--- ABOUT THIS EXERCISE ---
The records should be restated exactly from their first line through the line with "You are a computer-use agent. 321x182 pixels." in it.

==============================

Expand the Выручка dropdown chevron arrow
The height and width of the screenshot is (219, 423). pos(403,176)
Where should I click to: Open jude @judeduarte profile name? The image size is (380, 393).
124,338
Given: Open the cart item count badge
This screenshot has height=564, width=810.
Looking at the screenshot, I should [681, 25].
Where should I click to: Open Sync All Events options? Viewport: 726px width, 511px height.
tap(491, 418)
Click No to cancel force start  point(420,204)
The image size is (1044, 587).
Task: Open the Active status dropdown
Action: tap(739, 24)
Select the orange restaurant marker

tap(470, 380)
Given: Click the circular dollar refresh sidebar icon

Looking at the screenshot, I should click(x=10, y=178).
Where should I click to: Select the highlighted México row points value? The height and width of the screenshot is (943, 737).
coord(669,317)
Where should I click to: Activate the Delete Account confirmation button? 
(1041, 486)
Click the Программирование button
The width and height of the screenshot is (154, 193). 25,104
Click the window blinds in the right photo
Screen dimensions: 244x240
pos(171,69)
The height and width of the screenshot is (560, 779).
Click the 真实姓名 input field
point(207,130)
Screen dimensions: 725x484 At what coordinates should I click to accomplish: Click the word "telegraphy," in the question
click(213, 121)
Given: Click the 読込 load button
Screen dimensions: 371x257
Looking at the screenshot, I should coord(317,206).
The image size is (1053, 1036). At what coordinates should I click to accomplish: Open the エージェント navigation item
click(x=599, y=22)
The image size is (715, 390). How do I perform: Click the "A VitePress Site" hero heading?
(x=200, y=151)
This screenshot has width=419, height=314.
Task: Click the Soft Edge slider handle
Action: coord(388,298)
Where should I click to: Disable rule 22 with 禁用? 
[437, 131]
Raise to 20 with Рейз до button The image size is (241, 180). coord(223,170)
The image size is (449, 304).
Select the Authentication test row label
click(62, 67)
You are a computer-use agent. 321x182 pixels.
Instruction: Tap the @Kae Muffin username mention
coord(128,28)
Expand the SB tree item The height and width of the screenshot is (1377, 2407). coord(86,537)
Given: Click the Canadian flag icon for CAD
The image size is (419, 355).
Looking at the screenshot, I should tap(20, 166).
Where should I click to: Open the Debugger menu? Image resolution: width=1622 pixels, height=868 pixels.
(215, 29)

==============================

--- SOLUTION FOR THIS EXERCISE ---
Expand the Выручка dropdown chevron arrow
The height and width of the screenshot is (219, 423). pos(403,176)
Where should I click to: Open jude @judeduarte profile name? The image size is (380, 393).
124,338
Given: Open the cart item count badge
This screenshot has height=564, width=810.
Looking at the screenshot, I should [681, 25].
Where should I click to: Open Sync All Events options? Viewport: 726px width, 511px height.
tap(491, 418)
Click No to cancel force start  point(420,204)
The image size is (1044, 587).
Task: Open the Active status dropdown
Action: tap(739, 24)
Select the orange restaurant marker

tap(470, 380)
Given: Click the circular dollar refresh sidebar icon

Looking at the screenshot, I should click(x=10, y=178).
Where should I click to: Select the highlighted México row points value? The height and width of the screenshot is (943, 737).
coord(669,317)
Where should I click to: Activate the Delete Account confirmation button? 
(1041, 486)
Click the Программирование button
The width and height of the screenshot is (154, 193). 25,104
Click the window blinds in the right photo
Screen dimensions: 244x240
pos(171,69)
The height and width of the screenshot is (560, 779).
Click the 真实姓名 input field
point(207,130)
Screen dimensions: 725x484 At what coordinates should I click to accomplish: Click the word "telegraphy," in the question
click(213, 121)
Given: Click the 読込 load button
Screen dimensions: 371x257
Looking at the screenshot, I should coord(317,206).
The image size is (1053, 1036). At what coordinates should I click to accomplish: Open the エージェント navigation item
click(x=599, y=22)
The image size is (715, 390). How do I perform: Click the "A VitePress Site" hero heading?
(x=200, y=151)
This screenshot has width=419, height=314.
Task: Click the Soft Edge slider handle
Action: coord(388,298)
Where should I click to: Disable rule 22 with 禁用? 
[437, 131]
Raise to 20 with Рейз до button The image size is (241, 180). coord(223,170)
The image size is (449, 304).
Select the Authentication test row label
click(62, 67)
You are a computer-use agent. 321x182 pixels.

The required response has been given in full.